Excerpted passage ▸
---*---
GRAPHIC PACKAGING CORPORATION
 

 
 
UNITED STATES
SECURITIES AND EXCHANGE COMMISSION
WASHINGTON, D.C. 20549
FORM 8-K
CURRENT REPORT
Pursuant to Sections 13 or 15(d) of the
Securities Exchange Act of 1934
Date of Report (Date of earliest event
reported): October 16, 2007
GRAPHIC PACKAGING CORPORATION
(Exact name of registrant as specified in its charter)
         
Delaware   1-13182   58-2205241
(State or other jurisdiction   (Commission File Number)   (I.R.S. Employer
of incorporation)       Identification No.)
814 Livingston Court
Marietta, Georgia 30067

(Address of principal executive offices)
(Zip Code)
(770) 644-3000
(Registrant’s telephone number, including area code)
Check the appropriate box below if the Form 8-K filing is intended to simultaneously satisfy the filing obligation of the registrant under any of the following provisions:
o Written communications pursuant to Rule 425 under the Securities Act (17 CFR 230.425)
o Soliciting material pursuant to Rule 14a-12 under the Exchange Act (17 CFR 240.14a-12)
o Pre-commencement communications pursuant to Rule 14d-2(b) under the Exchange Act (17 CFR 240.14d-2(b))
o Pre-commencement communications pursuant to Rule 13e-4(c) under the Exchange Act (17 CFR 240.13e-4(c))
 
 

 


 

Item 1.01 Entry into a Material Definitive Agreement.
     On October 16, 2007, Graphic Packaging International Holding Sweden AB (the “Seller”), an indirect wholly-owned subsidiary of Graphic Packaging Corporation, entered into a Sale and Purchase Agreement with Lagrummet December nr 1031 Aktiebolag, a company organized under the laws of Sweden that will be renamed Fiskeby International Holding AB (the “Purchaser”), and simultaneously completed the transactions contemplated by such agreement. Pursuant to such Purchase and Sale Agreement, the Purchaser will acquire all of the outstanding shares of Graphic Packaging International Sweden AB (the “Company”). The Company and its subsidiaries are in the business of developing, manufacturing and selling paper and packaging boards made from recycled fiber.
---*---
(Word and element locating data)

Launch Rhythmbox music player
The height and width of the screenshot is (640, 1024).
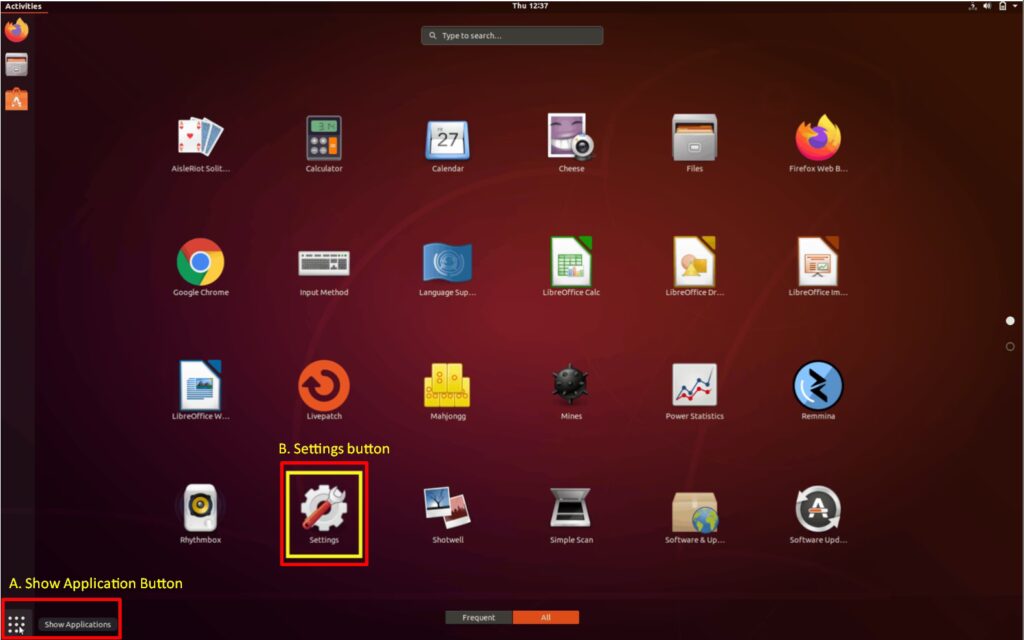tap(200, 510)
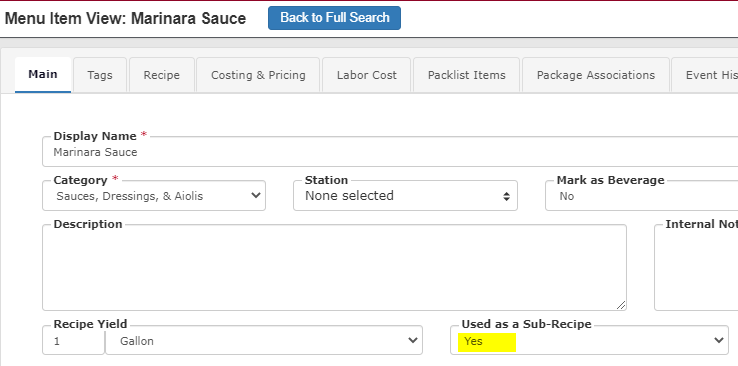The image size is (738, 366).
Task: Click into the Display Name field
Action: click(x=390, y=152)
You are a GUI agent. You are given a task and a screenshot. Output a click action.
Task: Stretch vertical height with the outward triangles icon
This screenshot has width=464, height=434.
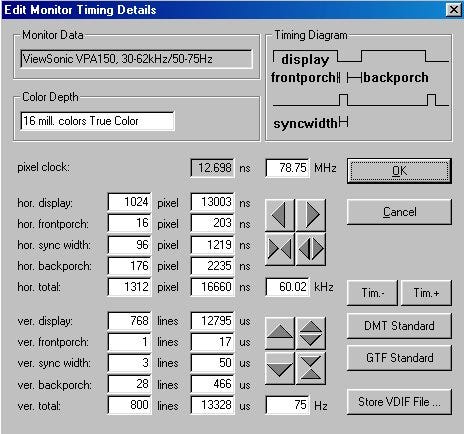coord(311,333)
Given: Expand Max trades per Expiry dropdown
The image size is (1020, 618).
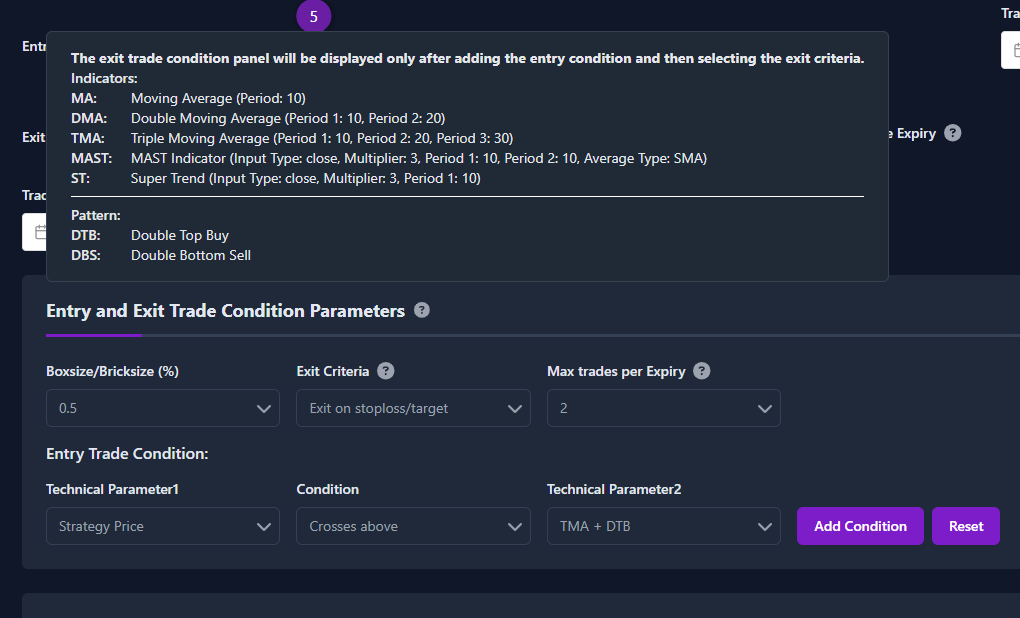Looking at the screenshot, I should (664, 408).
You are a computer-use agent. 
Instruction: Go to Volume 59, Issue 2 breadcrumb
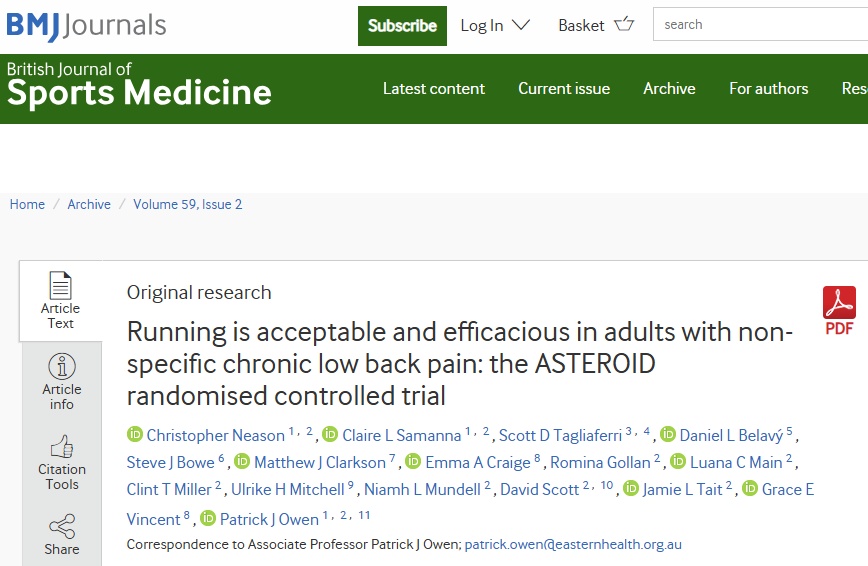(187, 204)
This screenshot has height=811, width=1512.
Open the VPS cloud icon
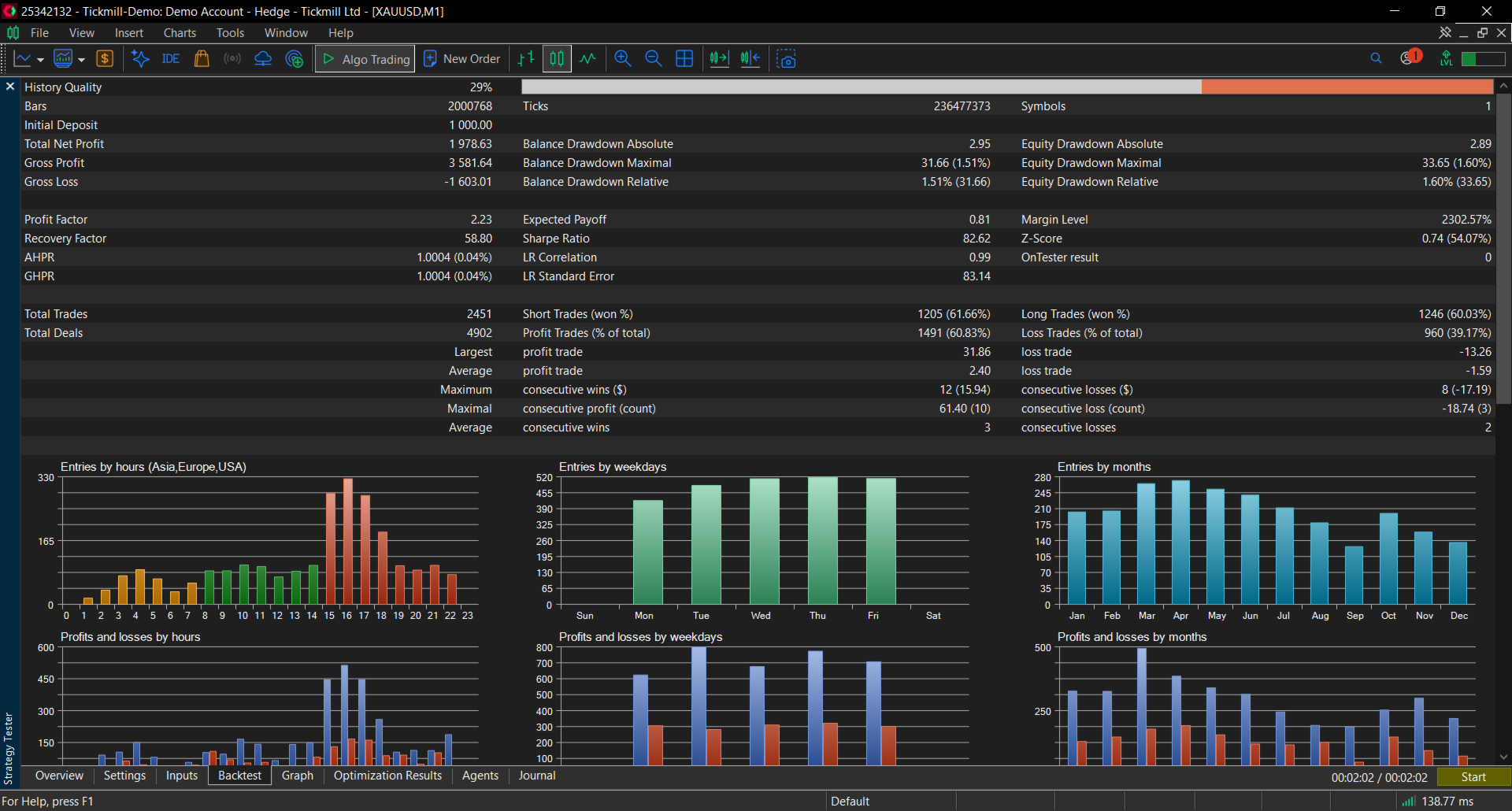click(x=263, y=59)
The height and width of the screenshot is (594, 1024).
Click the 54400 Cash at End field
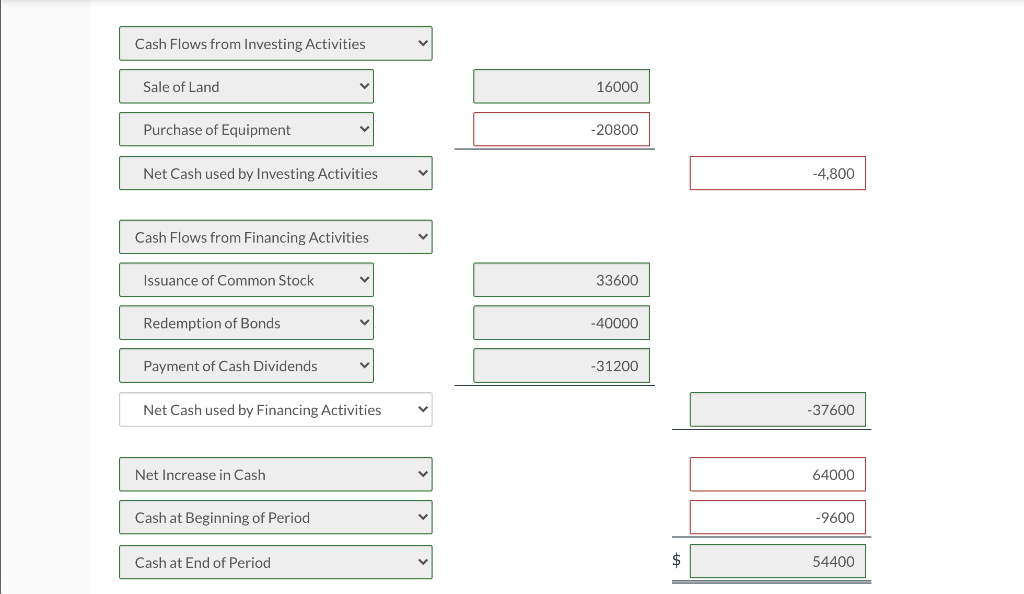777,561
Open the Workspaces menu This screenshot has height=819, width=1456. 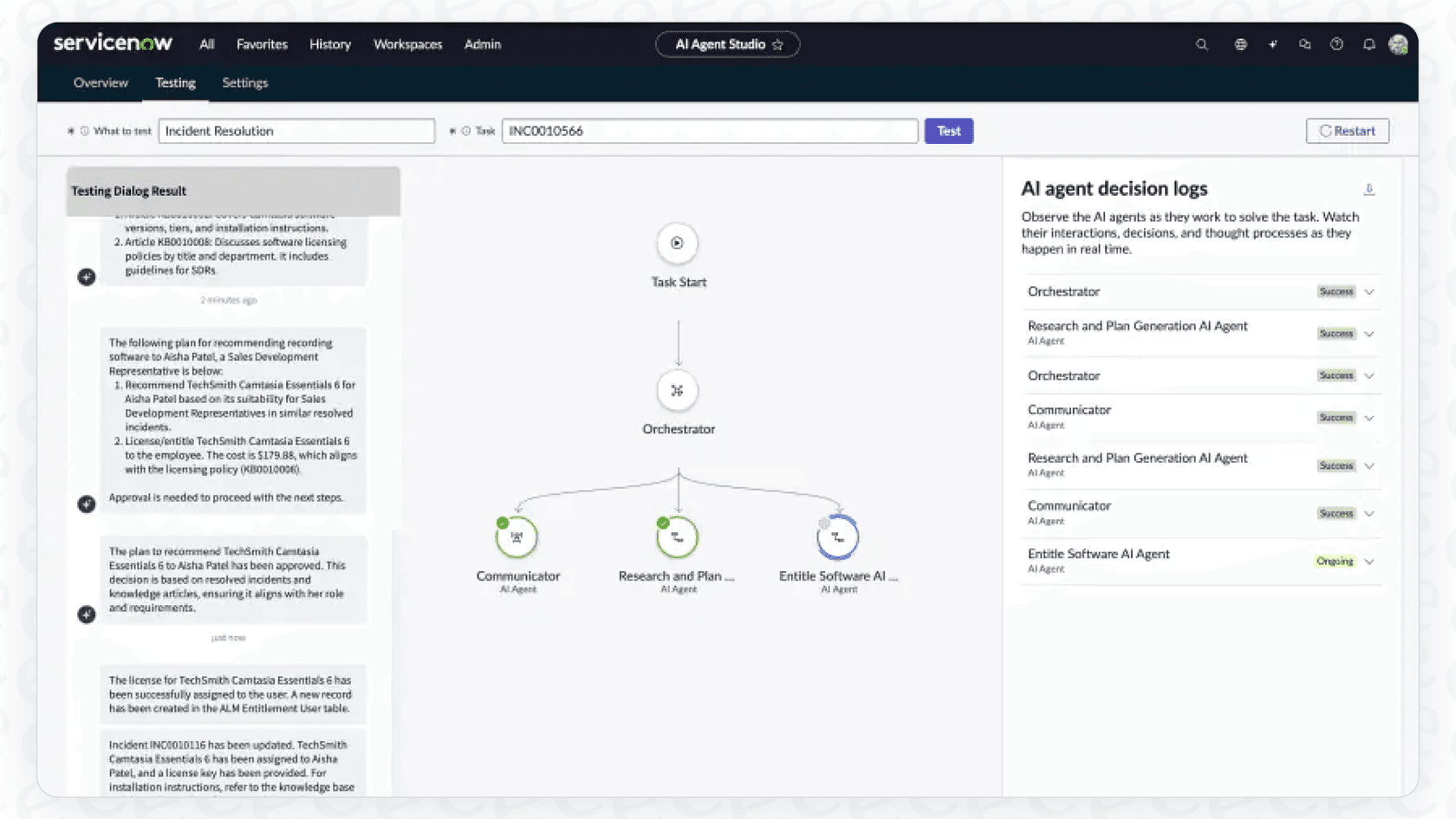tap(407, 44)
---*---
Task set ▸
[1] Pull out the portion of the Form 8-K filing from "814 Livingston Court" to "Exchange Act (17 CFR 240.14d-2(b))", copying it word for word.
[2] Summarize the Form 8-K filing in two sentences.

Exercise solutions ▸
[1]
814 Livingston Court
Marietta, Georgia 30067

(Address of principal executive offices)
(Zip Code)
(770) 644-3000
(Registrant’s telephone number, including area code)
Check the appropriate box below if the Form 8-K filing is intended to simultaneously satisfy the filing obligation of the registrant under any of the following provisions:
o Written communications pursuant to Rule 425 under the Securities Act (17 CFR 230.425)
o Soliciting material pursuant to Rule 14a-12 under the Exchange Act (17 CFR 240.14a-12)
o Pre-commencement communications pursuant to Rule 14d-2(b) under the Exchange Act (17 CFR 240.14d-2(b))

[2] On October 16, 2007, Graphic Packaging International Holding Sweden AB, an indirect wholly-owned subsidiary of Graphic Packaging Corporation, entered into a Sale and Purchase Agreement with Lagrummet December nr 1031 Aktiebolag, a Swedish company to be renamed Fiskeby International Holding AB, and completed the transactions at the same time. Under the agreement, the purchaser will acquire all outstanding shares of Graphic Packaging International Sweden AB, which with its subsidiaries develops, manufactures and sells paper and packaging boards made from recycled fiber.